Raptors are not the only animals migrating through Cape May right now. While I was sitting in the banding blind, I watched many Monarch butterflies fluttering through our station. All of them were moving in one direction – left to right (that is, east to west). Many bumped into the mist nets, but unlike the dragonflies, none got caught. On most days last week, several would pass by per hour. During the peak of migration, the number can be much more than that.
Cape May attracts Monarchs for much the same reason as it attracts birds: it is a southward-pointing peninsula flanked on all sides by large bodies of water. Migrants traveling south along New Jersey's coast concentrate at Cape May as they choose whether to attempt crossing the Delaware Bay or take the longer route to a narrower part of the bay farther north. My impression is that most Monarchs cross the bay, like songbirds but unlike raptors. It is amazing to think that such delicate creatures are capable of such long water crossings.
Migration is not without hazards. Some butterflies become tattered and worn, through either the stress of migration or narrow escapes from predators.

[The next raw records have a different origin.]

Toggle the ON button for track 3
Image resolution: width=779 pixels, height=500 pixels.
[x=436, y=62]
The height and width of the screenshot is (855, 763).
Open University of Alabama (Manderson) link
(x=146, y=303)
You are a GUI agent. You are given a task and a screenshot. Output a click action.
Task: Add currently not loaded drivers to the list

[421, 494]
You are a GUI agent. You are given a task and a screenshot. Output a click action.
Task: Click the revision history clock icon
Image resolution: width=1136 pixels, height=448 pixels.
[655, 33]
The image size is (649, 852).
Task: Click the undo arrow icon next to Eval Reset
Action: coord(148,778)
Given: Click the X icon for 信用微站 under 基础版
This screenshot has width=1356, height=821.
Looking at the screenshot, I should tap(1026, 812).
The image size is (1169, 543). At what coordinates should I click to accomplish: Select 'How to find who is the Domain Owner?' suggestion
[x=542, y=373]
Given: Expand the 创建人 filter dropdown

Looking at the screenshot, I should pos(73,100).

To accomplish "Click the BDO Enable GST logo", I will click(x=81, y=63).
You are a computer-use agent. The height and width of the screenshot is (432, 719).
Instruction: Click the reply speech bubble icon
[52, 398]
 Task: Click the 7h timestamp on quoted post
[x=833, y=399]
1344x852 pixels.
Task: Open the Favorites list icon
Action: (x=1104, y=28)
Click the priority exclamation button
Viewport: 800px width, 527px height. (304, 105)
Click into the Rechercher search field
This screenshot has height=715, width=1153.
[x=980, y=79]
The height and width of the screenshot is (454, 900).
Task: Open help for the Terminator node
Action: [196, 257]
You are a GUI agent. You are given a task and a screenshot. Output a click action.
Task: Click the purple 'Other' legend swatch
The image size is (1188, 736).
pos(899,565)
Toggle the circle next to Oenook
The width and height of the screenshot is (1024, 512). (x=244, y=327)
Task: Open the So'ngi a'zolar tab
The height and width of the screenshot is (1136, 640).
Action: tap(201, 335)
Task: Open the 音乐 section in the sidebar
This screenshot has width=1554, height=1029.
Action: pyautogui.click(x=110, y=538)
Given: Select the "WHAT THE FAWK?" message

Monarchs repel many predators, such as birds, with their orange coloration, which signals that the butterflies are distasteful. (Monarchs derive a toxin from milkweed.) Some Monarchs do not escape predation, however. This Monarch wandered too close to a mantid. (For more on mantids, see Killer Fairies.)
The Cape May Bird Observatory runs a Monarch monitoring project in Cape May Point. Monarchs are caught, recorded, and tagged with stickers provided by MonarchWatch. As with bird bands, the tags will identify a Monarch if it is found and reported.